Adobe loses 2.9m customer IDs and passwords in major attack on website

By Press Association, 4 October 2013 3.52pm.

Adobe has confirmed that private information relating to 2.9 million customers has been stolen in a "sophisticated" attack on its website.

The attackers of Adobe, the maker of Photoshop, accessed customer IDs and encrypted passwords, the company said in a statement on its website.

It added: "We also believe the attackers removed from our systems certain information relating to 2.9 million Adobe customers, including customer names, encrypted credit or debit card numbers, expiration dates, and other information relating to customer orders.

"At this time, we do not believe the attackers removed decrypted credit or debit card numbers from our systems."

Brad Arkin, chief security officer at Adobe, said the company "deeply regret" the incident.
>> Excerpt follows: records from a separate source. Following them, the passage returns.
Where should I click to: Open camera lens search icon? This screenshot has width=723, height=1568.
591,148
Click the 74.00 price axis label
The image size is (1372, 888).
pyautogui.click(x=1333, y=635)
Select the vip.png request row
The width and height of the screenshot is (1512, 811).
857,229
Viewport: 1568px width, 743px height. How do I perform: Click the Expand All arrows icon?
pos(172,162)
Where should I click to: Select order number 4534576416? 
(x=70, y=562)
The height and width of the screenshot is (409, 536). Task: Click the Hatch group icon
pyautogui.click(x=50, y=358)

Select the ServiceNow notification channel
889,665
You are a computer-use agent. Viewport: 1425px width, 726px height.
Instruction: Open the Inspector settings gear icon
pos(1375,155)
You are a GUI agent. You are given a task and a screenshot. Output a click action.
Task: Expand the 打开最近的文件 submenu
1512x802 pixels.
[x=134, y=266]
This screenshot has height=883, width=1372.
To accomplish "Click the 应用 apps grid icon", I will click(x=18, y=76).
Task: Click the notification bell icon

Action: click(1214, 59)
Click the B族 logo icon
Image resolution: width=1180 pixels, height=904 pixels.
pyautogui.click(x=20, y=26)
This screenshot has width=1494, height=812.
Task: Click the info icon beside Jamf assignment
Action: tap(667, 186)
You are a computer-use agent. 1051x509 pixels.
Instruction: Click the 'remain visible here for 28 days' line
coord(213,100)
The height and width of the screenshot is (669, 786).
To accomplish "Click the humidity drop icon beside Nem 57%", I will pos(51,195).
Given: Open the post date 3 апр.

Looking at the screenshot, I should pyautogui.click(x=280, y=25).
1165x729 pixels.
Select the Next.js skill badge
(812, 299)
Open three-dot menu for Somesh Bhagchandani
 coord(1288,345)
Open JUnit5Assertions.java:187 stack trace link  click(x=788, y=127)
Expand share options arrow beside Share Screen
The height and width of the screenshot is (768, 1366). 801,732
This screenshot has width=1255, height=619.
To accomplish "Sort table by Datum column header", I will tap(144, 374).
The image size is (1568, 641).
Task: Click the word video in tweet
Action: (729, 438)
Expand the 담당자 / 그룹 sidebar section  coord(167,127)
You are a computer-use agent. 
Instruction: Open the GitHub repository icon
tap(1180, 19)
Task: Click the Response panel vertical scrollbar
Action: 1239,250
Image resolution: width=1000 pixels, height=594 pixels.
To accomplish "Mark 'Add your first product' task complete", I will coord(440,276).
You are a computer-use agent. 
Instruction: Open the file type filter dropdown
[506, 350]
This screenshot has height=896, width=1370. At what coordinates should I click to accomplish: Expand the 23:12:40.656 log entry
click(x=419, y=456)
The statement also said: "We are also investigating the illegal access to source code of numerous Adobe products. Based on our findings to date, we are not aware of any specific increased risk to customers as a result of this incident."

The company said it is resetting relevant customer passwords to help prevent unauthorised access to Adobe ID accounts.

Customers whose user ID and password were involved will receive an email notification with information on how to change their password.

The company also recommend that people change their passwords on any website where they may have used the same user ID and password.

Chris Petersen, chief technology officer and co-founder of security specialist LogRhythm, said the incident was a "chilling reminder" to all software companies.